Are you sure you've not got some of your own classes retaining references
and therefore preventing GC from cleaning up the classes.

One issue I see is that each client gets their own set of JPA instances...
if you accidentally store one of these JPA instances in, for example a Http
Session that's saved on the server, then each web client could keep all it's
accessed JPA instances in memory until the session expires

On Tue, Jun 17, 2008 at 12:41 AM, Wim V <wim_at_pizzastop.be> wrote:

By the way, that's 180.000 instances, 13MB.
Didn't seem like an incredible number to me.
Unless they're really "leaking", i.e. not being garbage collected.
Now THAT would surprise me.
But if it's the case, I'll look into it.

Cheers,


Wim

-----Original Message-----
From: Wim V [mailto:wim_at_pizzastop.be]

Sent: dinsdag 17 juni 2008 1:29
To: users_at_glassfish.dev.java.net

Subject: RE: RE: Trying to understand why toplink creates so many persistent
objects

Ouch.

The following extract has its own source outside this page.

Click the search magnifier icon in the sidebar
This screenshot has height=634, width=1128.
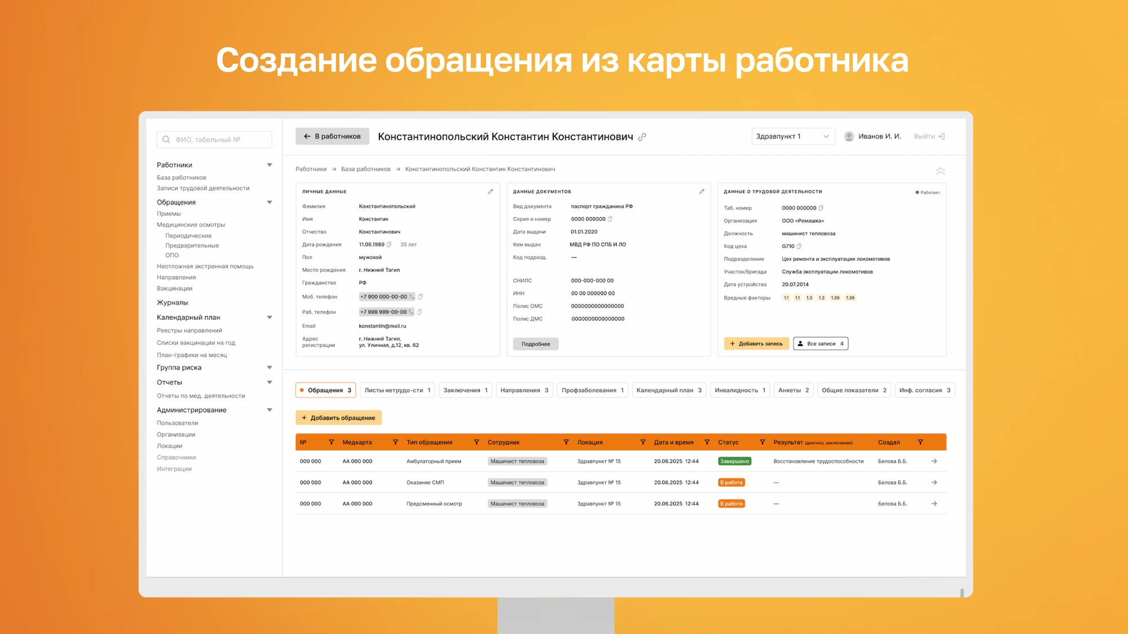coord(166,139)
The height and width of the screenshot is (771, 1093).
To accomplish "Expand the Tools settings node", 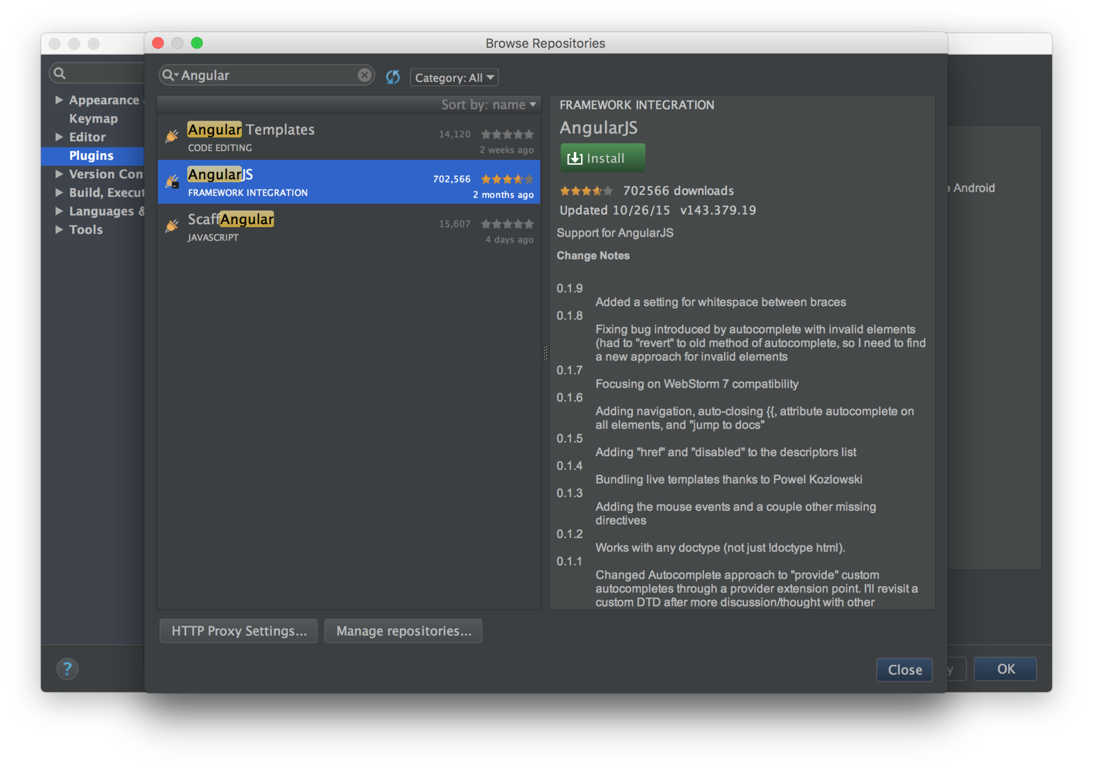I will click(59, 230).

I'm sorry.
Are you saying these are not being collected??

Wim
-----Original Message-----
From: glassfish_at_javadesktop.org [mailto:glassfish_at_javadesktop.org]
Sent: dinsdag 17 juni 2008 1:20
To: users_at_glassfish.dev.java.net
Subject: Re: RE: Trying to understand why toplink creates so many persistent
objects

Hi Wim,

Thanks for following up. Are you saying that using lazy loading comes along
with the minor disadvantage of memory leaks?

Unfortunately, I need to used lazy loading, and I cannot live with such a
memory leak.

The number of instances and size of my cached application objects (e.g.
DbItem) is fine. My issue seems to be with toplink internal objects like
these:

4: 179672 12936384
oracle.toplink.essentials.internal.identitymaps.HardCacheWeakIdentityMap$Ref
erenceCacheKey
9: 179763 5752416
oracle.toplink.essentials.internal.helper.ConcurrencyManager

13 million instances?

I am not sure how to explain why so many of these are created and referenced
for a long time (in perm gen state). It does not look like it is related to
how many of my application objects are created.